CLD-418 Details
Other IDs this deficiency may be known by:
Basic Information:
| Affected Package(s) |
git |
| Deficiency Type |
SECURITY |
| Date Created |
2018-05-29 21:54:24 |
| Date Last Modified |
2018-05-30 18:00:02 |
Version Specific Information:
| Cucumber 1.0 i686 | fixed in git-2.13.7-i686-1 |
| Cucumber 1.0 x86_64 | fixed in git-2.13.7-x86_64-1 |
| Cucumber 1.1 i686 |
fixed in git-2.13.7-i686-1 |
| Cucumber 1.1 x86_64 |
fixed in git-2.13.7-x86_64-1 |
Details:
=================================== Overview ===================================
In Git before 2.13.7, 2.14.x before 2.14.4, 2.15.x before 2.15.2, 2.16.x before
2.16.4, and 2.17.x before 2.17.1, remote code execution can occur.
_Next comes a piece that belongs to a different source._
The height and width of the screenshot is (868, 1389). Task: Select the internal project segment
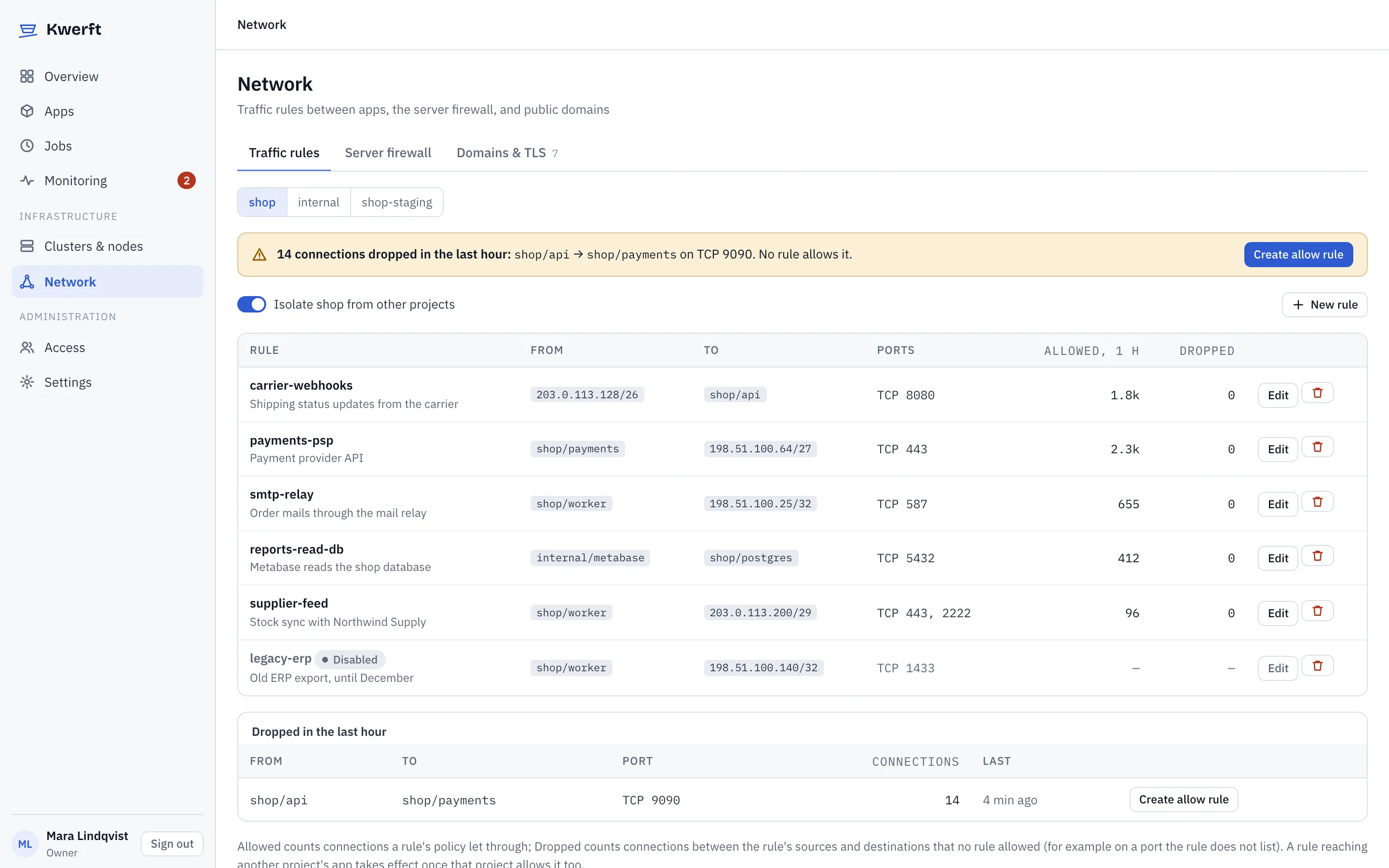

With a
crafted .gitmodules file, a malicious project can execute an arbitrary script
on a machine that runs "git clone --recurse-submodules" because submodule
"names" are obtained from this file, and then appended to $GIT_DIR/modules,
leading to directory traversal with "../" in a name. Finally, post-checkout
hooks from a submodule are executed, bypassing the intended design in which
hooks are not obtained from a remote server.
================================ Initial Report ================================
From https://lkml.org/lkml/2018/5/29/889:
* Submodule "names" come from the untrusted .gitmodules file, but we
blindly append them to $GIT_DIR/modules to create our on-disk repo
paths. This means you can do bad things by putting "../" into the
name. We now enforce some rules for submodule names which will cause
Git to ignore these malicious names (CVE-2018-11235).
============================ Additional Information ============================
A much more in depth report can be found at
https://www.edwardthomson.com/blog/upgrading_git_for_cve2018_11235.html.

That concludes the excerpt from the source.